Task item
What is needed is an exact copy of every record.

Items from a dataset
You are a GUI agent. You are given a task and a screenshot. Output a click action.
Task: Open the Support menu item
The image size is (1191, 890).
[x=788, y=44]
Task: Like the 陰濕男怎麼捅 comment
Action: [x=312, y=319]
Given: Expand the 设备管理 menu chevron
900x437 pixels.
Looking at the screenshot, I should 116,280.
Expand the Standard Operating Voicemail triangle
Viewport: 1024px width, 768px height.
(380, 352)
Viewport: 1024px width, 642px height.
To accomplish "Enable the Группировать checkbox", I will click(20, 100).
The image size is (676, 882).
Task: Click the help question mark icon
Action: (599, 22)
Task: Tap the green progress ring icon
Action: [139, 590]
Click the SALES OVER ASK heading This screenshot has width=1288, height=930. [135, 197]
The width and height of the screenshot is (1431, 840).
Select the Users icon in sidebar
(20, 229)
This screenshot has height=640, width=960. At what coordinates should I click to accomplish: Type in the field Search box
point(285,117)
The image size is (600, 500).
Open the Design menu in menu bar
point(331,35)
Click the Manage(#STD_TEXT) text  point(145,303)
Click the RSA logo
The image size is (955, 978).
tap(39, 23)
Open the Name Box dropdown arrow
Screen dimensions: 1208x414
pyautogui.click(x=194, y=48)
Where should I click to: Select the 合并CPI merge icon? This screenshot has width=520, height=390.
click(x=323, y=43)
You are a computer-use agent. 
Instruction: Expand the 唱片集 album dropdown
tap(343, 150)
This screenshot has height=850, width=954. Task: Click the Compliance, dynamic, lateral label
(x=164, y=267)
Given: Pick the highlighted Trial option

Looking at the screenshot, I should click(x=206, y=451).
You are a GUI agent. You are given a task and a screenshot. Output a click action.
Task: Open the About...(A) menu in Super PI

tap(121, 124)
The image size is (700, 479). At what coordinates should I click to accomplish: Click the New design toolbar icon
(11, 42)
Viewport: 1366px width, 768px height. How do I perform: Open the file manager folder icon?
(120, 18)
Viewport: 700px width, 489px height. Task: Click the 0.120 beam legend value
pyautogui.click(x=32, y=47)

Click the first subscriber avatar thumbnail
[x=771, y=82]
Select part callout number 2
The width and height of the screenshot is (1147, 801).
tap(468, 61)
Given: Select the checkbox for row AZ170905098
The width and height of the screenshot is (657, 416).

Reply
You are a GUI agent. You are given a task and a screenshot. Output a click action.
Task: Open the Support menu item
The image size is (1191, 890).
[x=788, y=44]
Task: Like the 陰濕男怎麼捅 comment
Action: [x=312, y=319]
Given: Expand the 设备管理 menu chevron
900x437 pixels.
Looking at the screenshot, I should 116,280.
Expand the Standard Operating Voicemail triangle
Viewport: 1024px width, 768px height.
(380, 352)
Viewport: 1024px width, 642px height.
To accomplish "Enable the Группировать checkbox", I will click(20, 100).
The image size is (676, 882).
Task: Click the help question mark icon
Action: (599, 22)
Task: Tap the green progress ring icon
Action: [139, 590]
Click the SALES OVER ASK heading This screenshot has width=1288, height=930. [135, 197]
The width and height of the screenshot is (1431, 840).
Select the Users icon in sidebar
(20, 229)
This screenshot has height=640, width=960. At what coordinates should I click to accomplish: Type in the field Search box
point(285,117)
The image size is (600, 500).
Open the Design menu in menu bar
point(331,35)
Click the Manage(#STD_TEXT) text  point(145,303)
Click the RSA logo
The image size is (955, 978).
tap(39, 23)
Open the Name Box dropdown arrow
Screen dimensions: 1208x414
pyautogui.click(x=194, y=48)
Where should I click to: Select the 合并CPI merge icon? This screenshot has width=520, height=390.
click(x=323, y=43)
You are a computer-use agent. 
Instruction: Expand the 唱片集 album dropdown
tap(343, 150)
This screenshot has height=850, width=954. Task: Click the Compliance, dynamic, lateral label
(x=164, y=267)
Given: Pick the highlighted Trial option

Looking at the screenshot, I should click(x=206, y=451).
You are a GUI agent. You are given a task and a screenshot. Output a click action.
Task: Open the About...(A) menu in Super PI

tap(121, 124)
The image size is (700, 479). At what coordinates should I click to accomplish: Click the New design toolbar icon
(11, 42)
Viewport: 1366px width, 768px height. How do I perform: Open the file manager folder icon?
(120, 18)
Viewport: 700px width, 489px height. Task: Click the 0.120 beam legend value
pyautogui.click(x=32, y=47)

Click the first subscriber avatar thumbnail
[x=771, y=82]
Select part callout number 2
The width and height of the screenshot is (1147, 801).
tap(468, 61)
Given: Select the checkbox for row AZ170905098
The width and height of the screenshot is (657, 416).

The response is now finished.